→ **Work instruction**: Search the data for the word "computer" and copy every line where it occurs.

(Beginning of Task data)

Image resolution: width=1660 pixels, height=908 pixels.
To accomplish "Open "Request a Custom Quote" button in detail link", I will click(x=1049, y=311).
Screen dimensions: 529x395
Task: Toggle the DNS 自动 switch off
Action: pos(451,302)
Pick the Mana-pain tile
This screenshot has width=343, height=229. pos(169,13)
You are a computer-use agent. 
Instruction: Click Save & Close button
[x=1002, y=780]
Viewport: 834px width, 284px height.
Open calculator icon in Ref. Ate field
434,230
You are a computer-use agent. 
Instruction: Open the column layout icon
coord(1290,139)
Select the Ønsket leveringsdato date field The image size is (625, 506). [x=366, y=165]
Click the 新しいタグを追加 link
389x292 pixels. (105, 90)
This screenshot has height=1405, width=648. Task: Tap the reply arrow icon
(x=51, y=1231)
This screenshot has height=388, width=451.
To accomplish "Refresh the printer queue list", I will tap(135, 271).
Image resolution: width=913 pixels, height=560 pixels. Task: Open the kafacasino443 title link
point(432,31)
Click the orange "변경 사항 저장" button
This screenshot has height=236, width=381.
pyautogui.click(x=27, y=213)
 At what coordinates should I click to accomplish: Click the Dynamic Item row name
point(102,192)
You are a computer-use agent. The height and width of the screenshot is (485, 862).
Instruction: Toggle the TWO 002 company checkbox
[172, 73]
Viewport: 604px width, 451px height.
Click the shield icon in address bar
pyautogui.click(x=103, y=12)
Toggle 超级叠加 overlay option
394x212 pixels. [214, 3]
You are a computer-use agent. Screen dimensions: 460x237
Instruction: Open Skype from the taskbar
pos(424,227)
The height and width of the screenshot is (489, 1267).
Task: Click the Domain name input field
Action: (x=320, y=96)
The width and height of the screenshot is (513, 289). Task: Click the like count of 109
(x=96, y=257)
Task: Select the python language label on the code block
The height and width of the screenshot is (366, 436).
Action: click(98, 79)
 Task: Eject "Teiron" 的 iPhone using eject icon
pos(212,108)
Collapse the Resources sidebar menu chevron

(End of Task data)

→ **Reply**:
You are a computer-use agent. 
You are a computer-use agent. 
You are a computer-use agent. The height and width of the screenshot is (485, 862).
You are a computer-use agent. Screen dimensions: 460x237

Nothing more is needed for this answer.